Increased asset availability, reduced maintenance costs, improved reliability, faster problem diagnosis.
The benefits of condition-based maintenance (CBM) have inspired train and railway operators around the globe to take action. For them, there’s no way back. But in case you’re still on the fence, here’s another argument: a new machine learning approach maximizes your visibility with minimal human intervention.
Rail is arguably the most sustainable type of motorized public transportation. It can truly transport us to a greener future. But as promising as this may sound, you probably know better than anyone else that the public has a very low tolerance level for interruptions.
Every track or train failure is a blow to your reputation. The best way to avoid such situations? Prioritizing safety and reliability. And that’s where condition-based maintenance can make a difference.
Condition-based maintenance is all about monitoring the real-time condition of assets. The goal: to uncover failure before it happens. This allows you to only carry out maintenance when needed, thus avoiding unnecessary downtime and costs related to over- or under-maintenance.
The threshold to adopt this approach is much lower than it used to be. Monitoring sensors cost less, the technology to collect data has become more efficient, and you can now easily store data offline. But there’s more …
The latest game-changer in condition-based maintenance is machine learning.
“Before, you needed to know exactly what could possibly go wrong with your assets and how to actively look for it. Thanks to unsupervised learning algorithms, that is no longer the case, as these largely rely on datasets that are continuously collected through our data acquisition platform COSAMIRA. The algorithms will learn from it and make relevant conclusions when anomalies are detected. The continuous acquisition of data makes the algorithm smarter over time, with minimal human intervention to correct errors.”
“Turning physical models into data-driven models means you need less expertise to discover more. Suppose you put a new train on an unknown railway network. You have no experience to rely on, no track knowledge. In short, there are lots of blind spots. Well, an approach based on fast and continuous data sampling will immediately shed light on typical behaviour in varying contexts. You’ll immediately see when things are right or wrong without the need to know all the characteristics of your train.”

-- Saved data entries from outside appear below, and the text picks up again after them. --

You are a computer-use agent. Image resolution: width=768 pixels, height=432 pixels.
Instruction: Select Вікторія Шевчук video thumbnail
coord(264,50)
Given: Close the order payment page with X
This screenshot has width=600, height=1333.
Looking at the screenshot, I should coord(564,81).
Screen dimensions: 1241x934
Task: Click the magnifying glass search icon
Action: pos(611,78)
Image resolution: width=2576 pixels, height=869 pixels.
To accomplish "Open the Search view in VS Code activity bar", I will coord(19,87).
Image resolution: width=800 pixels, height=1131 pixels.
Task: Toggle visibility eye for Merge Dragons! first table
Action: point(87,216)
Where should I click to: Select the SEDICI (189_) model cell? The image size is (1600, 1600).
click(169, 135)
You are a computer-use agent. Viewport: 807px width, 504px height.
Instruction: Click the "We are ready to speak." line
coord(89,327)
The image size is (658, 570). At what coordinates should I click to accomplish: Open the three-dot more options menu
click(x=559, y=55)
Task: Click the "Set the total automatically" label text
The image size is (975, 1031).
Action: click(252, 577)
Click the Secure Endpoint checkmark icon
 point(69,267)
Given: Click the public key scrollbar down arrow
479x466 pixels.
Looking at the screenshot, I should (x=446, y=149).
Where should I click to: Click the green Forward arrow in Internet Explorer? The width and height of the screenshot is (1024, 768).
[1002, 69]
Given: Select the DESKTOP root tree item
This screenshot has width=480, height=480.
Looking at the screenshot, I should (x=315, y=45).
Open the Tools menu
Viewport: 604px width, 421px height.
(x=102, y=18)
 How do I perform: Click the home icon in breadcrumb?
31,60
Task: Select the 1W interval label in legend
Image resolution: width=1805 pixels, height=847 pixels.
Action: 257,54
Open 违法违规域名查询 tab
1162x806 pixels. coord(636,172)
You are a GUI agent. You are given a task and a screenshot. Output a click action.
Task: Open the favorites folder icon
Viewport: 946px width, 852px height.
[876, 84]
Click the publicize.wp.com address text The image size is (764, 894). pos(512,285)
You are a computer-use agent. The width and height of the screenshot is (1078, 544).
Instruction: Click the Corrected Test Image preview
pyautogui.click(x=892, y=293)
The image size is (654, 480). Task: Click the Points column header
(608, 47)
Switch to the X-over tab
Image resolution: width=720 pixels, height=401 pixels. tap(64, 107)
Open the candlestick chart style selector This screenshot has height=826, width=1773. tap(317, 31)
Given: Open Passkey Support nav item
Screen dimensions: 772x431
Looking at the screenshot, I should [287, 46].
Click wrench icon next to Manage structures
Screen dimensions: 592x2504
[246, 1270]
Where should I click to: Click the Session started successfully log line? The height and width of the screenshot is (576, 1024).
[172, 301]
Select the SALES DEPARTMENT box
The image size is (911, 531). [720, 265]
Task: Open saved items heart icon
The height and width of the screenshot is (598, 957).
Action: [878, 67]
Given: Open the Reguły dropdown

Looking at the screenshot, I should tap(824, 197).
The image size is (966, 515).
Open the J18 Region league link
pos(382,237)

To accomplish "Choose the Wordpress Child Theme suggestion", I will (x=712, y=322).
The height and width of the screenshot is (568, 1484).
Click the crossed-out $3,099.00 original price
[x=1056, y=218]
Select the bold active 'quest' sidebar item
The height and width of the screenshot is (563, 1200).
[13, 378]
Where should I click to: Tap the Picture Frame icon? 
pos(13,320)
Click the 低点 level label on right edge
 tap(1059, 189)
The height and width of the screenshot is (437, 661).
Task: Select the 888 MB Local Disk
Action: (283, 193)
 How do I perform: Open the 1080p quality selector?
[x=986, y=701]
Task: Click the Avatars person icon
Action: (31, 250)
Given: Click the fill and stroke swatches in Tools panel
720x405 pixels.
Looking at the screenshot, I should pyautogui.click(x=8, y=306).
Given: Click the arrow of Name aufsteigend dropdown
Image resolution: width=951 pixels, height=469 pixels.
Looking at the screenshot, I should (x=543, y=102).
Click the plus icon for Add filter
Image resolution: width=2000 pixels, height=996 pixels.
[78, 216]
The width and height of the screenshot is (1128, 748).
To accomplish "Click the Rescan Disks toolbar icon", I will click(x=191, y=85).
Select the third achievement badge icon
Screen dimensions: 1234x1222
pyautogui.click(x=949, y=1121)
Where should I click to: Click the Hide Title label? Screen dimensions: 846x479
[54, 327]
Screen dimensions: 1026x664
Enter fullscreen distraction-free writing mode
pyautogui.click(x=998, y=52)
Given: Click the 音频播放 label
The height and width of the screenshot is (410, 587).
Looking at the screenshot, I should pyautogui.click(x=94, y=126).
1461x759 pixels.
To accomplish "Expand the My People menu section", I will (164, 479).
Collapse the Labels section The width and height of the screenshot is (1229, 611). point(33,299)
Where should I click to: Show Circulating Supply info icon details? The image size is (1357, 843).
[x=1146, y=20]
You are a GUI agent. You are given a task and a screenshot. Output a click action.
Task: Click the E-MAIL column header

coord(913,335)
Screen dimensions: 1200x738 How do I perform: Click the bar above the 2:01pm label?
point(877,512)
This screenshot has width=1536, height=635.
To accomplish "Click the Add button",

The new type of data-driven monitoring also benefits railway operators.
“For example, if all trains show issues at a certain turn, switch, or other part of the track, this indicates a track anomaly. However, if only one train shows anomalous behavior, the issue is probably the train itself. Instant maintenance can then avoid further damage to both the malfunctioning train and the track it rides on. And safety is at stake as well. If a rainstorm leads to an unstable track, trains might start to shake. Monitoring sensors can signal such a dangerous situation and allow you to take action immediately – thus avoiding interruptions to rail traffic.”